Мальчишка помедлил, потрогал обернутую мешковиной крышку бочонка.
– Нас бабка за водой послала. Не видишь?
– Да ведь конюшня-то вот, рядом, – сказала девчушка. – Я отведу, а потом догоню тебя.
Говоря это, она поставила ведро в передок санок и шагнула было к конторе, но мальчик властно остановил ее:
– Куда? Мы ему не нанимались…
И потащил санки дальше.
Прищурив черные, с нездоровым блеском глаза, Дорофеев некоторое время глядел на сердитого мальчишку, на виновато шагавшую сзади санок девчонку. Потом, опираясь на костыль, волоча негнущуюся правую ногу, стал подниматься на невысокое крылечко конторы.
В конторе, как много дней подряд, сидела одна Мария-счетоводиха и перебирала свои бумажки. Вообще-то она вела всю, не столь уж, правда, и сложную, колхозную бухгалтерию, но по укоренившейся издавна привычке ее называли счетоводихой.
– Здравствуй, Мария, – громко сказал Дорофеев.
– Здрасте! – вскочила она, красивое лицо ее пошло от волнения неровными пятнами. – А я сижу тут, как сова оглохшая, и не слышу.
Бывшая по совместительству колхозной почтальонкой, она год назад сама и получила на почте похоронную на мужа.
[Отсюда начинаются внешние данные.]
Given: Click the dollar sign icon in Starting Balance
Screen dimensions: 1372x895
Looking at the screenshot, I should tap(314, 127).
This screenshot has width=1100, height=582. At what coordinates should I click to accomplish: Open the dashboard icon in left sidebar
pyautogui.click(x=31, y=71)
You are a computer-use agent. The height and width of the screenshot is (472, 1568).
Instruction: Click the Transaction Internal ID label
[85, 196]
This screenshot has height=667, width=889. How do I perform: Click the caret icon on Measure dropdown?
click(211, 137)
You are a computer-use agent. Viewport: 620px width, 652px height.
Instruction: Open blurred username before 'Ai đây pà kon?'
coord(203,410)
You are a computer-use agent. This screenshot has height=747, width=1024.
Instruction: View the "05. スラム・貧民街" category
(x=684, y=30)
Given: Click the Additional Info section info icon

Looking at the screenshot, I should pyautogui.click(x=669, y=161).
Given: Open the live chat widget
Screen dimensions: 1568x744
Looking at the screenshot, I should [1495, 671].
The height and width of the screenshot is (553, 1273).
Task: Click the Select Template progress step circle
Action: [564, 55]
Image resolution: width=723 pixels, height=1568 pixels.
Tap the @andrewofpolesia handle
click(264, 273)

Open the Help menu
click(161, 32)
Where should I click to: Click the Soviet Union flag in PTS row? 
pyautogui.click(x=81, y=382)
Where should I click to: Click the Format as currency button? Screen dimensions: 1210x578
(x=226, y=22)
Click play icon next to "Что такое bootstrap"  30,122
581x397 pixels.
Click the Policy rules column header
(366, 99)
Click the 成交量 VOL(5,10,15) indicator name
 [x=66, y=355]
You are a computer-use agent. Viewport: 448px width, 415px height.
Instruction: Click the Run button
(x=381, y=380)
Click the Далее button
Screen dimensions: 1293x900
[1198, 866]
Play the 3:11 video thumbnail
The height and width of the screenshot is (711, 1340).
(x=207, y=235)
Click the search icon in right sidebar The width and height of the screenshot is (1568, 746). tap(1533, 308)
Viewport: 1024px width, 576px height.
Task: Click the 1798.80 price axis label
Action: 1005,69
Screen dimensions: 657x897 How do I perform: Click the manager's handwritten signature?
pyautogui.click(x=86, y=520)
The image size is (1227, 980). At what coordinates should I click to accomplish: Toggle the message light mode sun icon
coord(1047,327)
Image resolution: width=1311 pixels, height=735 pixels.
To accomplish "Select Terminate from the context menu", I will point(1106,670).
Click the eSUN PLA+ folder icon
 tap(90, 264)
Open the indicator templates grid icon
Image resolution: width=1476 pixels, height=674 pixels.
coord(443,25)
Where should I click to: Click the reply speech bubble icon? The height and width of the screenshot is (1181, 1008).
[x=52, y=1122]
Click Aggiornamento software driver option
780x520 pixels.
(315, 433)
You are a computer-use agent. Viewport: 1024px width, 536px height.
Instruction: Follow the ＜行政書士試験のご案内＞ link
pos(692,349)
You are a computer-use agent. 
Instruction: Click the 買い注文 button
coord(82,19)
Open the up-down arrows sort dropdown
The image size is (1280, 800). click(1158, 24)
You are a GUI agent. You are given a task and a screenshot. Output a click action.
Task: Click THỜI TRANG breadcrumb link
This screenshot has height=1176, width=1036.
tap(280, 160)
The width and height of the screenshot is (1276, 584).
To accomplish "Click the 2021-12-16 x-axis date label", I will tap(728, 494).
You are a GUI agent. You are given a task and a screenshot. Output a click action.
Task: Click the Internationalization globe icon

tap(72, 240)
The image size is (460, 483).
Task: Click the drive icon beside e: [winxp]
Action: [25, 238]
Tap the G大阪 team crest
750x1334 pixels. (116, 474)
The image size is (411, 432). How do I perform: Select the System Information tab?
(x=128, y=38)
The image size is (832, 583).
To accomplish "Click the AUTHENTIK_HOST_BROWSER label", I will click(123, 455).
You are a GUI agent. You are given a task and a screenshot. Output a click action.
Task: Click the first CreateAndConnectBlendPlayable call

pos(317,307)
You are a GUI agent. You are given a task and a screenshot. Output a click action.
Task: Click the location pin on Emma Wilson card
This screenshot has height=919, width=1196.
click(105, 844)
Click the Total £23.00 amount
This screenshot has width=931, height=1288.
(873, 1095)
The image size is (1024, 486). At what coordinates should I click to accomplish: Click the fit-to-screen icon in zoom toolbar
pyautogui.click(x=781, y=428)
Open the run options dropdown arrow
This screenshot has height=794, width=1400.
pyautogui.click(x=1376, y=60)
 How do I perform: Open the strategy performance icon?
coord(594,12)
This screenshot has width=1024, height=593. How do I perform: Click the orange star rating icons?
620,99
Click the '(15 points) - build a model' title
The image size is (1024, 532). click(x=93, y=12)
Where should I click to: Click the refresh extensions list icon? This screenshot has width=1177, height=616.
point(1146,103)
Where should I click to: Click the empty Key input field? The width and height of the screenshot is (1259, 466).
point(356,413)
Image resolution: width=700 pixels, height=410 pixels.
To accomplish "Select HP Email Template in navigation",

Понимая, что содержится в таких казенных конвертах, она, едва увидев на нем свою фамилию, смертельно побледнела, тихо и беспомощно, как ребенок, застонала и без чувств грохнулась на дощатый пол.
С тех пор и осел у нее немножко слух.
Дорофеев развязал шапку, снял ее, а шинель снимать не стал, присел на стул возле пустого председательского стола, поежился.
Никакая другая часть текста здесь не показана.